As described above, most of the published reports studied adult patients with pre-existing renal insufficiency and the criteria which identified cases of CIN were not uniform.

Also, the results of our study suggest that differences in CIN incidence cannot be explained solely by differences in contrast media osmolality [34]. The mechanism of contrast-induced nephropathy is multifactorial and unclear. As described in some studies, factors other than osmolality (such as viscosity, temperature, hydrophilicity) may also contribute to the toxic effect of contrast products [3537], and perhaps both osmolality and viscosity may also contribute to nephrotoxicity.
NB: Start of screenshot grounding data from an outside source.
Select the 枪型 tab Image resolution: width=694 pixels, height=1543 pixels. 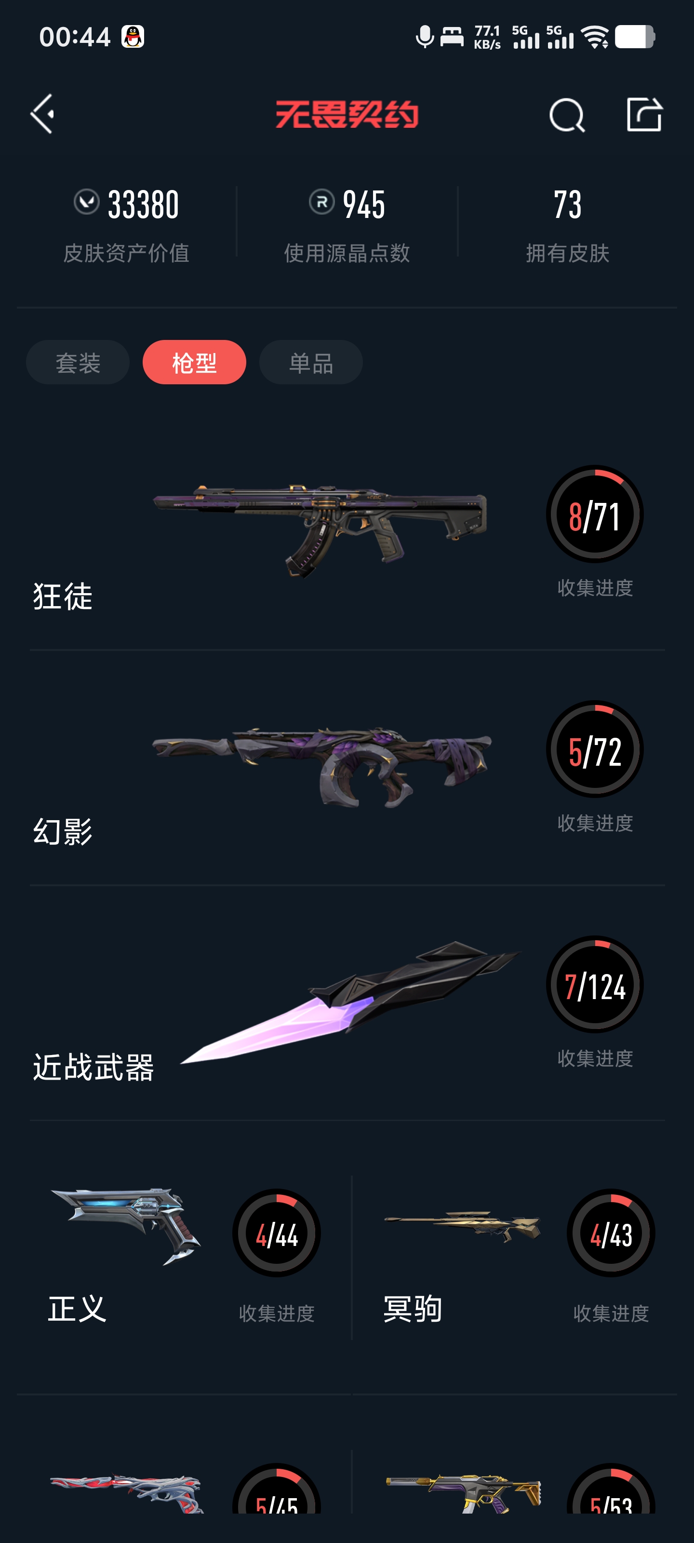(194, 362)
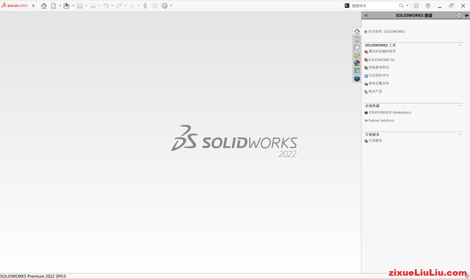
Task: Open 3DEXPERIENCE Marketplace link
Action: coord(390,112)
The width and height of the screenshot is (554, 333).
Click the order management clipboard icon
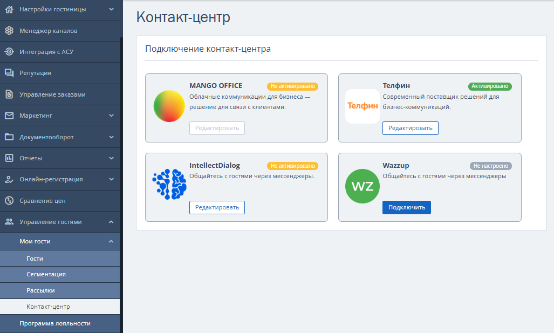(9, 94)
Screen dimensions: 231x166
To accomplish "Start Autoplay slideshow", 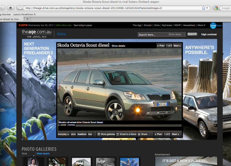I will (63, 134).
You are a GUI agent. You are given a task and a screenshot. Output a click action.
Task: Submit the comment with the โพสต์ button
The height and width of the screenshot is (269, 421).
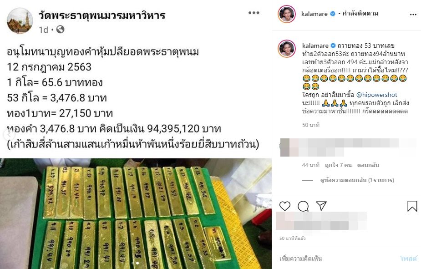[409, 259]
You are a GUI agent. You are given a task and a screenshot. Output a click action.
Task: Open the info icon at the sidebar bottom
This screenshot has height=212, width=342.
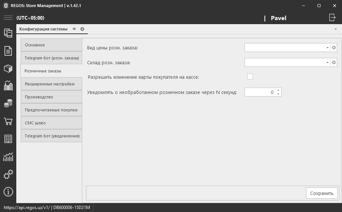click(x=8, y=192)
The efficacy and safety of iobitridol have been assessed recently in a double-blind, randomized study [38] and a German postmarketing surveillance study involving more than 160,000 patients [39], showing in both studies a diagnostic value and a good safety profile of iobitridol. Regarding the efficacy results in our study, the diagnostic value of MDCT performed in children was shown. The image quality rated “good” was high and similar in both groups, with no statistically significant difference. Although the incidence of patients rated “poor/moderate” was slightly higher with iobitridol 300 (16.1%) than that observed with iodixanol 270 (10.6%), this difference can be explained by patients with a high BMI and/or those not receiving a sufficient dose. The diagnostic efficacy rated “easy” was also similar in both groups, with no statistically significant difference.

Finally, the similar and good safety profile of both products was confirmed, and the low incidence of CIN observed in our study suggests that prophylaxis is not required in children when using iobitridol 300 and iodixanol 270.

Conclusion

This trial suggests that, despite the greater iodine dose, there was no statistically significant difference in the rate of CIN between iobitridol 300 and iodixanol 270 in children with normal renal function. The osmolality of the contrast agent alone probably does not account for the differences in the incidence of CIN. While previous reports have suggested osmolality as a factor in the pathogenesis of CIN at high osmolalities (>1,000 mOsm/kg), our results suggest that osmolality in the range of 300 to approximately 700 is not nephrotoxic. Also, for contrast media within this range of osmolality, other characteristics such as viscosity or direct molecular toxicity may play a greater role in the development of CIN. Future prospective clinical trials comparing low and iso-osmolar, as well as low- and high-viscosity CM in high-risk pediatric patients would be of great interest to explore the role of osmolality and viscosity in CIN.